One of my key tasks is to ensure the Group maintains high standards of corporate governance and to review the corporate governance structures of the business, including the various board committees, to ensure they continue to be appropriate to the size and complexity of the Group as it evolves. In conjunction with this review and in line with the changing requirements of being an AIM listed Company, as a Board we have formally adopted the Quoted Companies Alliance corporate governance code (the “QCA Code”).
As Chairman, I lead the Board of Directors and have primary responsibility to provide the necessary leadership, input and guidance to the Company and the Board in restoring the business to a level of sustainable profitability that creates long-term shareholder value. I also have responsibility for steering the Board agenda to ensure it focuses on the important operational and financial matters, and for ensuring the Executive Team is delivering on the turnaround strategy we have laid out to restore the business to long-term sustainable growth and profitability in line with our turnaround plans.
The Board has considered how we apply each of the ten principles and further detail is given below of the Company's approach in relation to each.
Ronald Series, Chairman
Principle 1: Establish a strategy and business model that promotes long-term value for shareholders
As announced in the Group’s interim results in March 2018, our turnaround plan was aimed at restoring the Group to sustainable and profitable growth within three years. At the core of our plan was a change in leadership style, operational strategy and culture that will help to reinvigorate the business and enable us to build on our existing market positions.
We have placed our depots and service centres at the heart of DX and have devolved accountability to our general and regional managers, giving them greater authority over, and responsibility for, their operations. This approach underpins our initiatives to improve sales, customer service processes and operations.
The turnaround of the Group’s performance is an incremental process. We have achieved Phase 1 of our plan in returning to profitability and we intend to progress steadily and sensibly, with further measures to be implemented in line with our overall plan to further rebuild profitability and restore margins.
Further details of our turnaround plan can be found in our announcement dated 29 March, 2018.
Principle 2: Seek to understand and meet shareholder expectations
DX places a great deal of importance on communication with all shareholders. There is regular dialogue with individual institutional shareholders throughout the year and formal presentations after the interim and preliminary results. The Chairman, Chief Executive Officer and the Chief Financial Officer are primarily responsible for maintaining dialogue with shareholders, supported by the Company’s broker and financial PR advisers.
The Board encourages dialogue between the Directors and investors and the Directors are available at each AGM to hear the views of all shareholders and to answer any questions about the business generally and about the resolutions proposed.
The principal methods of communication with private investors remain the Annual Report and Accounts, the interim statements and this website.
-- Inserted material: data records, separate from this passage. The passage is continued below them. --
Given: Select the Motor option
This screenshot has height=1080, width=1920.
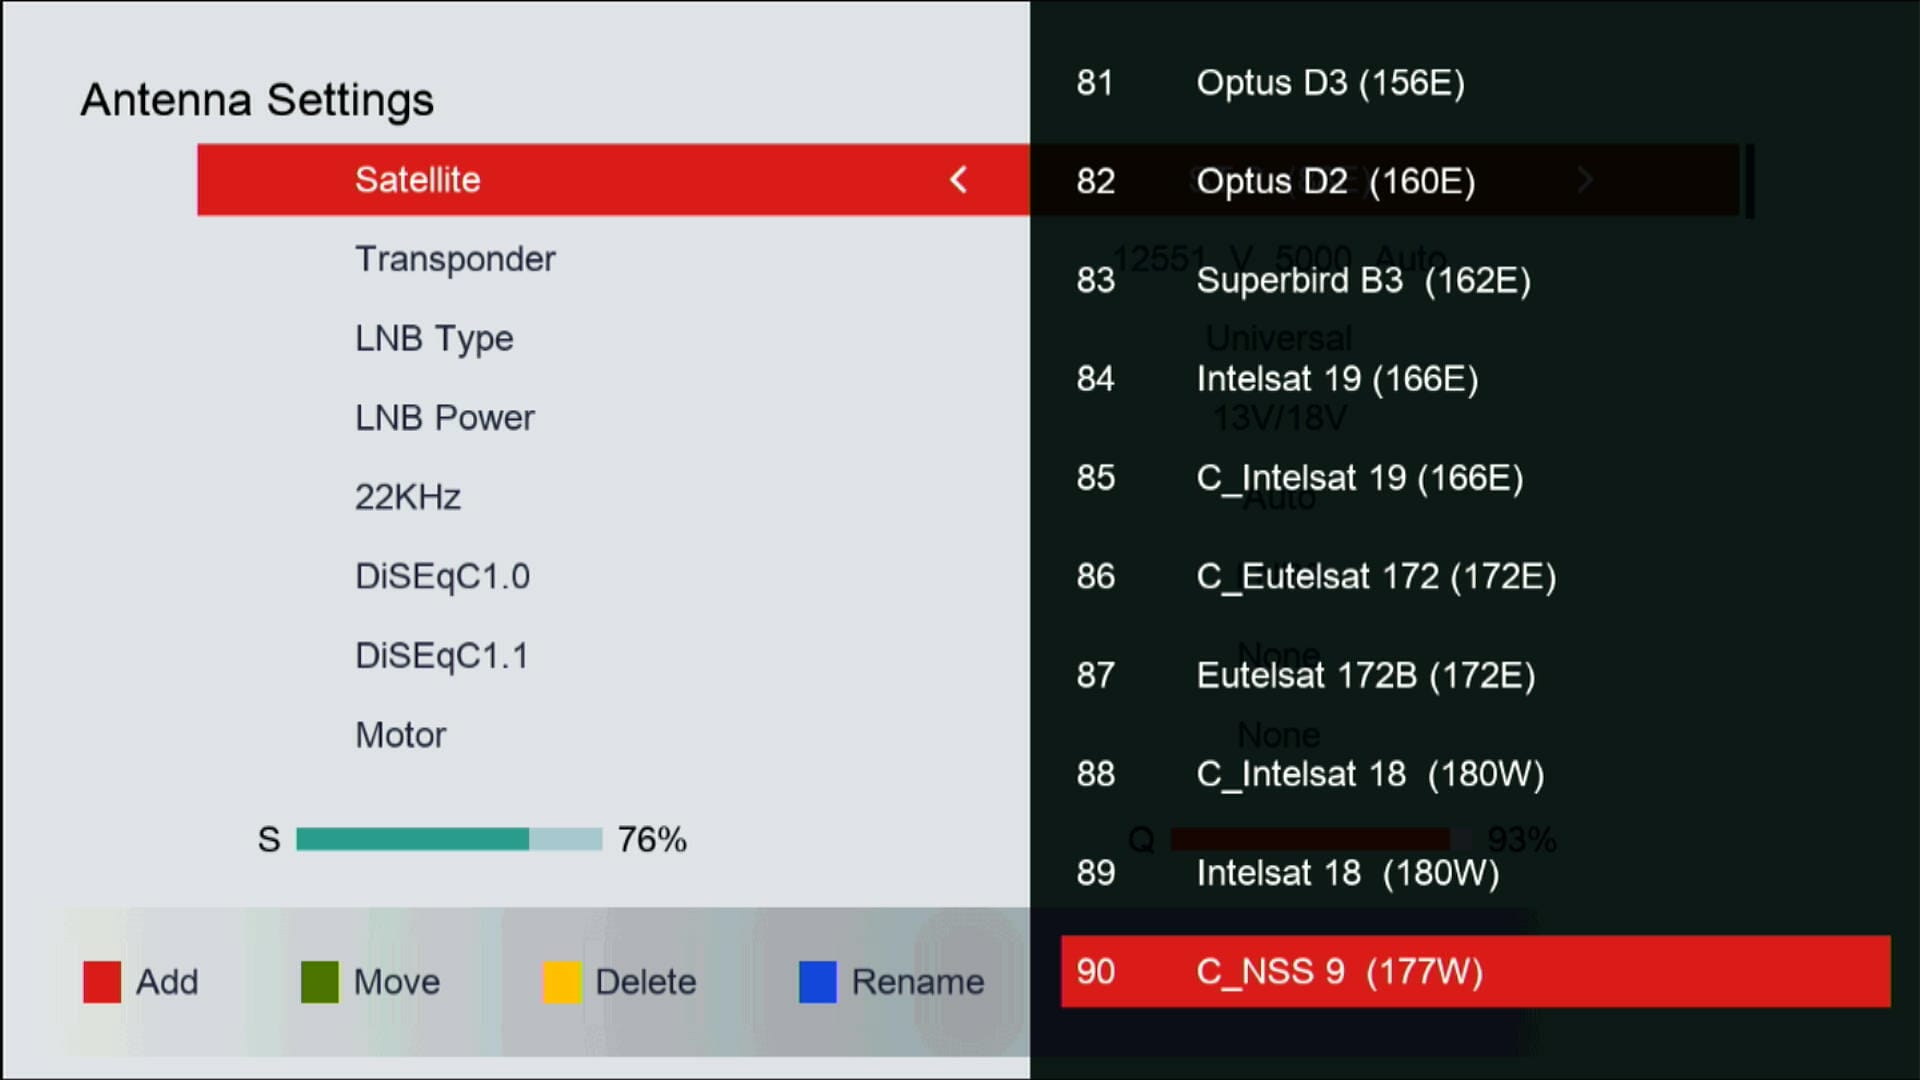Looking at the screenshot, I should click(x=400, y=735).
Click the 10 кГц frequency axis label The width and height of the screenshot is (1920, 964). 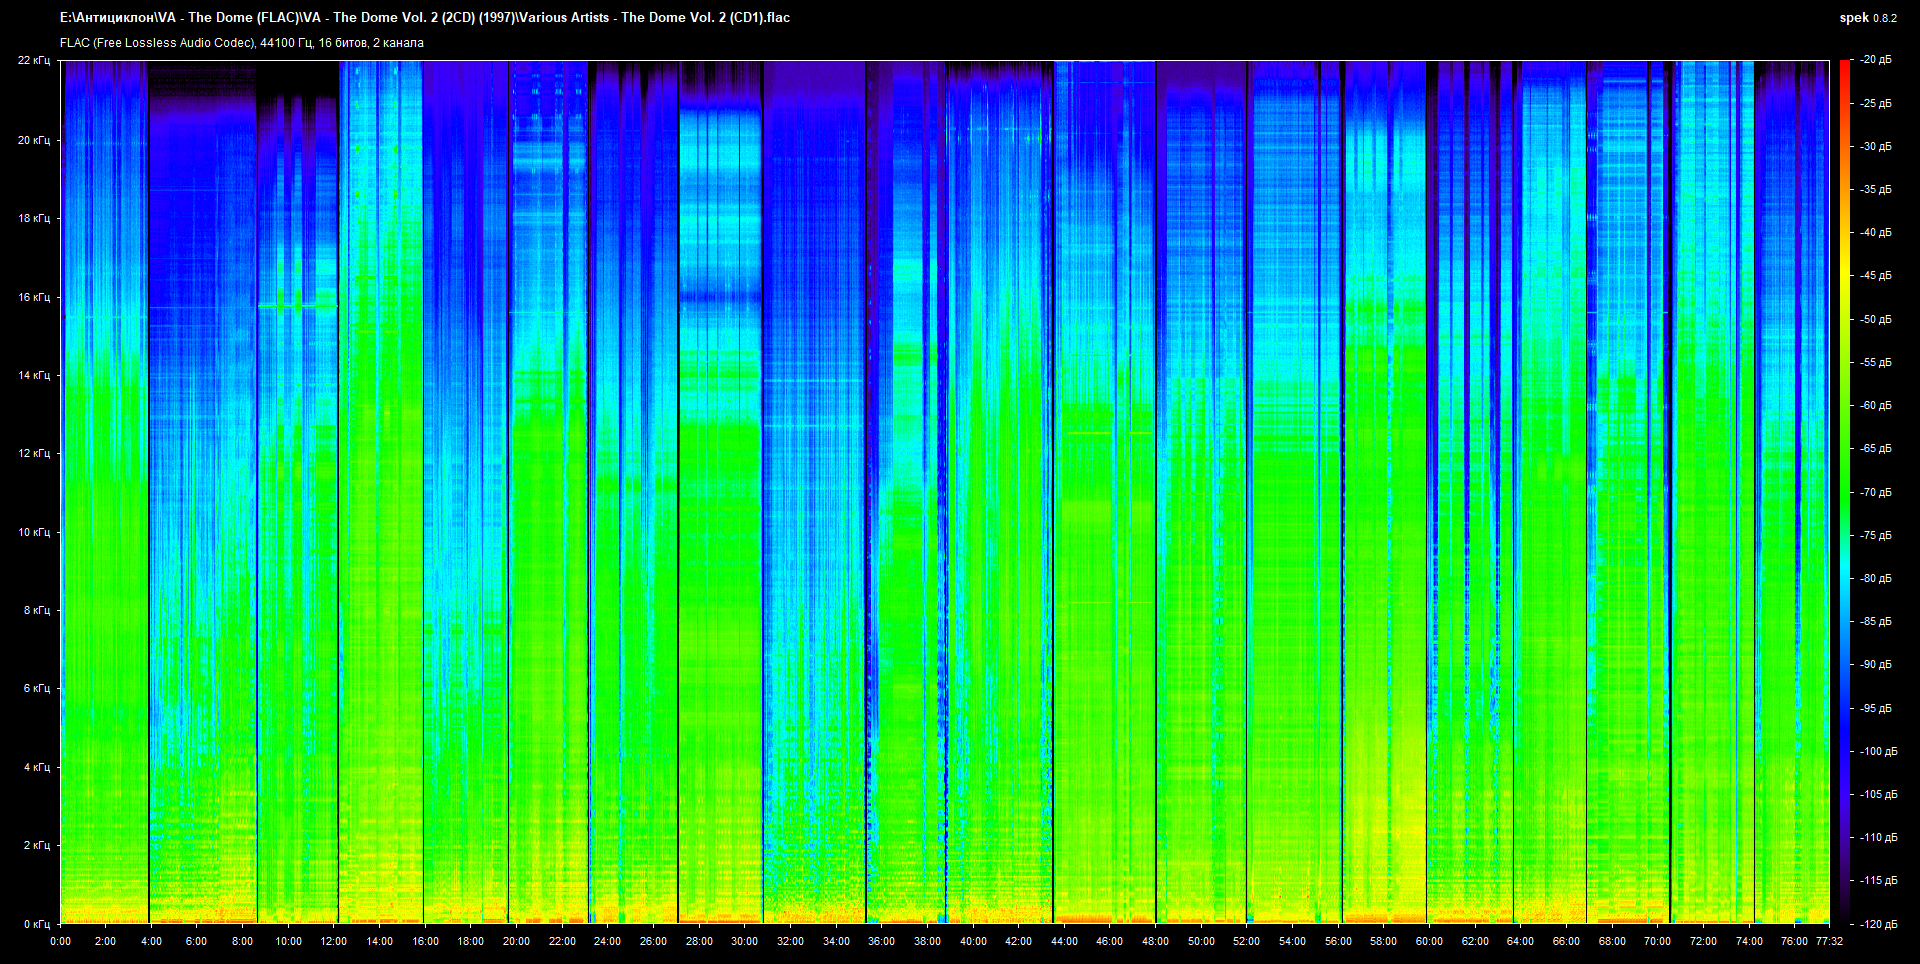coord(34,532)
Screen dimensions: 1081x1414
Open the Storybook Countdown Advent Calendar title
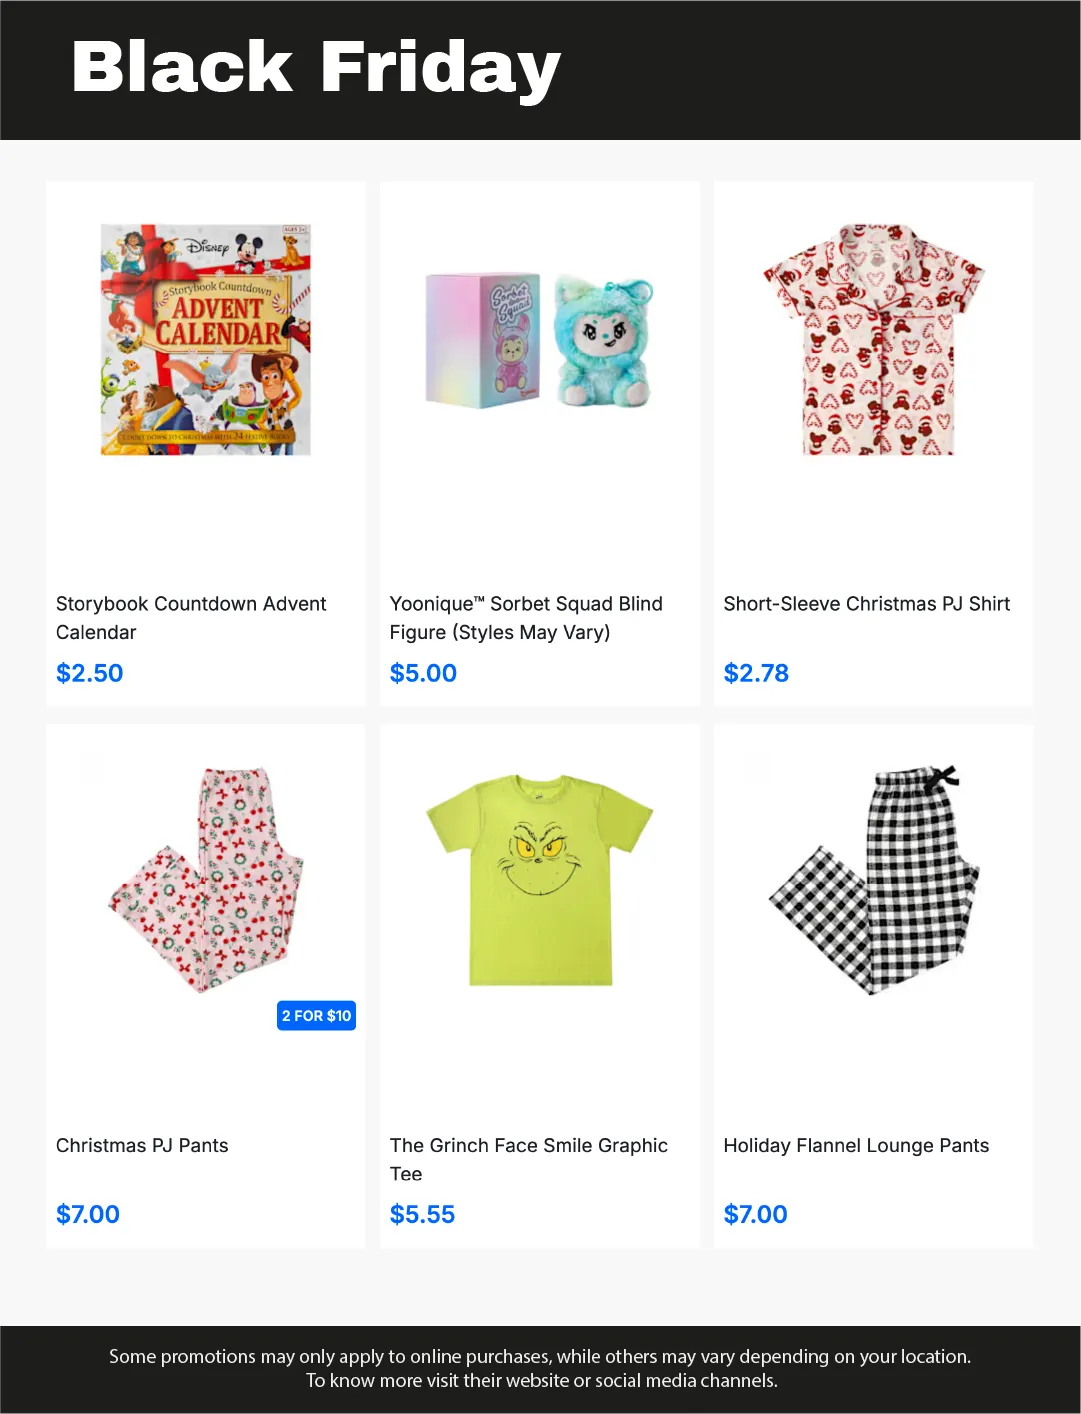pos(191,618)
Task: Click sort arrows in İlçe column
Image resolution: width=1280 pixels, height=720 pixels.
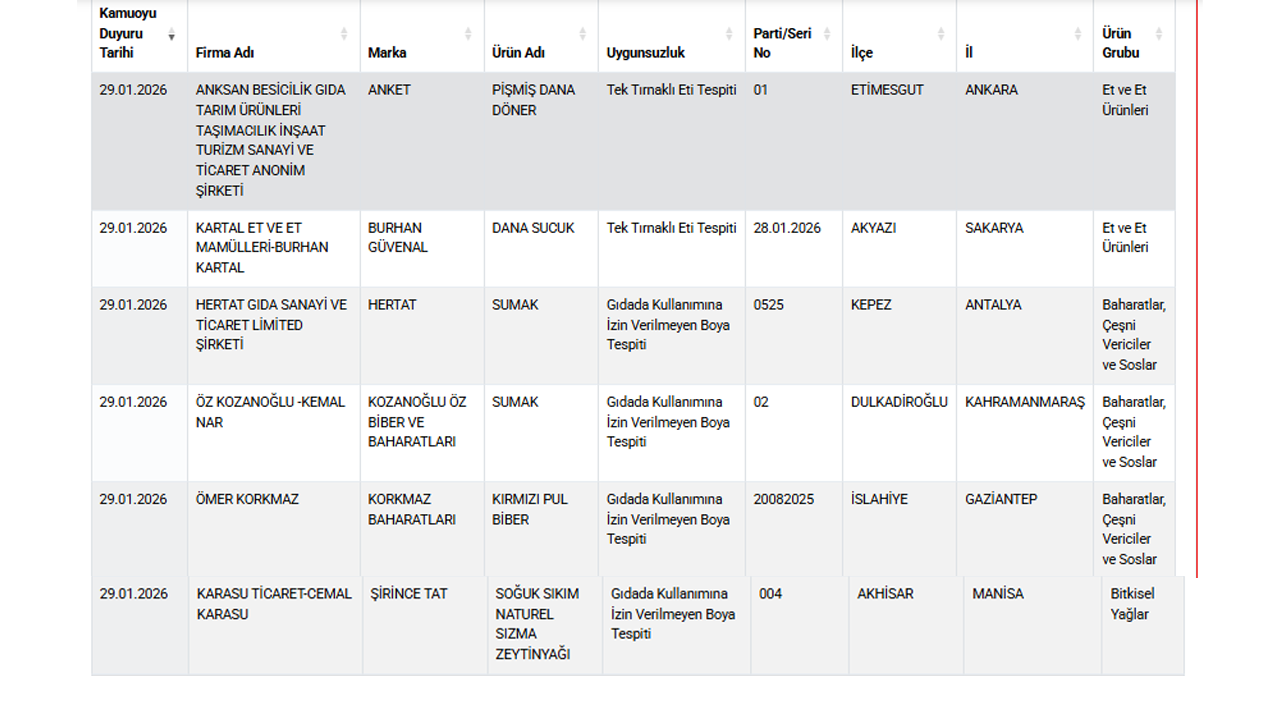Action: coord(941,34)
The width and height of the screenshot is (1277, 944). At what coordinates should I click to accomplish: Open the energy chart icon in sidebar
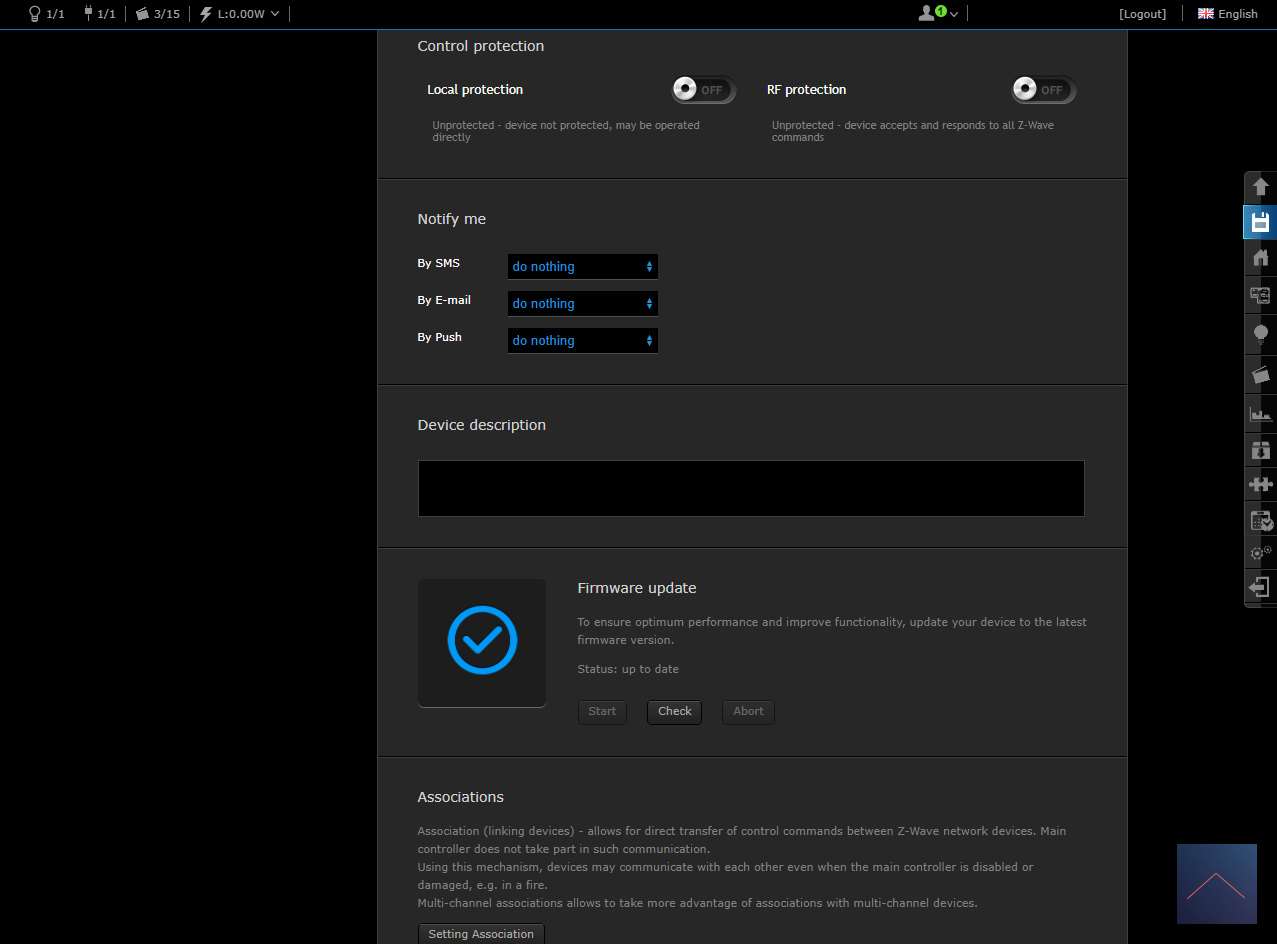[x=1260, y=413]
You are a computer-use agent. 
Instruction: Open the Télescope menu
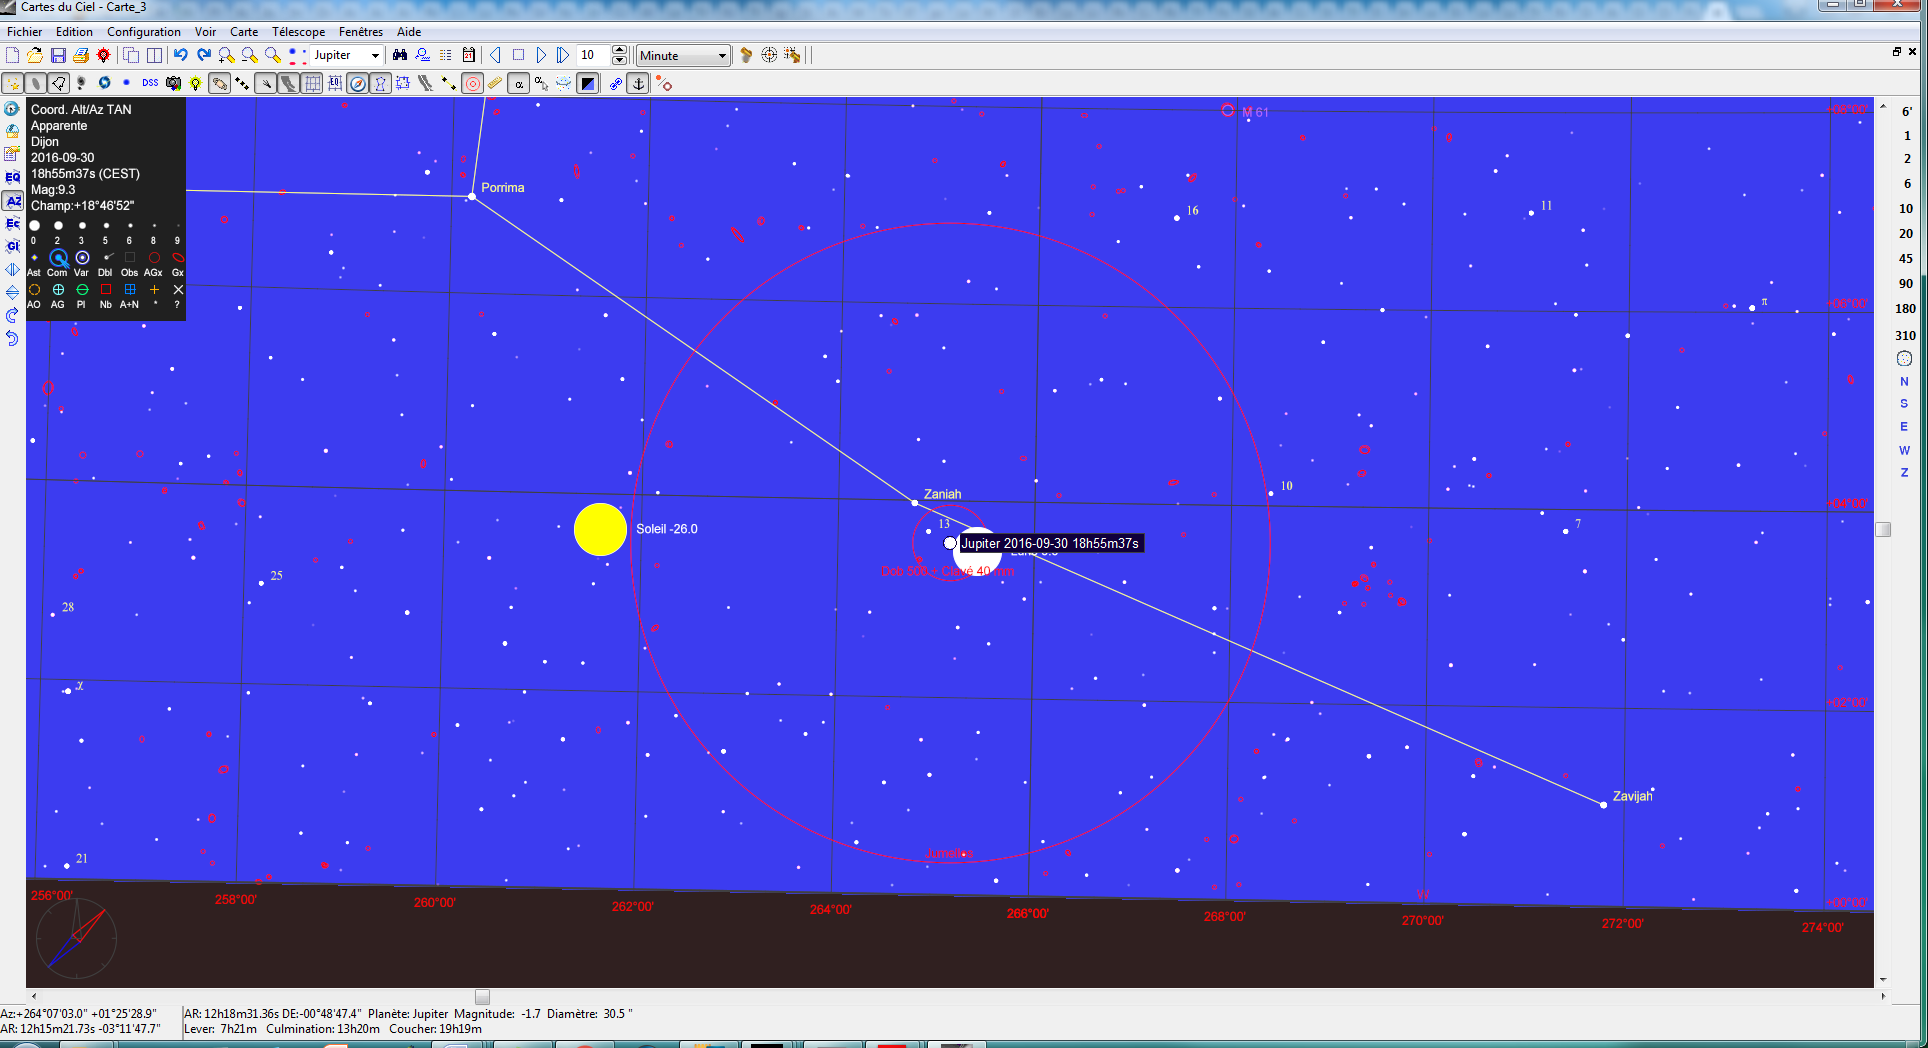click(x=298, y=32)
This website is viewed as an efficient and cost-effective way to communicate widely with all shareholders and DX’s financial reports, publications and press releases can be viewed here together with corporate governance information, key dates in the financial year, and news about DX, its services and issues affecting the industry.
The Board also receives shareholder feedback from finnCap (DX’s Nominated Adviser and Broker) during the course of the year which is reviewed and incorporated when structuring future announcements and investor presentations.
If you have any investor queries please contact Ronald Series, Chairman, or David Mulligan, CFO, on firstname.lastname@example.org
Principle 3: Take into account wider stakeholder and social responsibilities and their implications for long-term success
Our Corporate Social Responsibility statement can be found here.
Principle 4: Embed effective risk management, considering both opportunities and threats, throughout the organisation
DX has in place a system of internal financial controls commensurate with its current size and activities.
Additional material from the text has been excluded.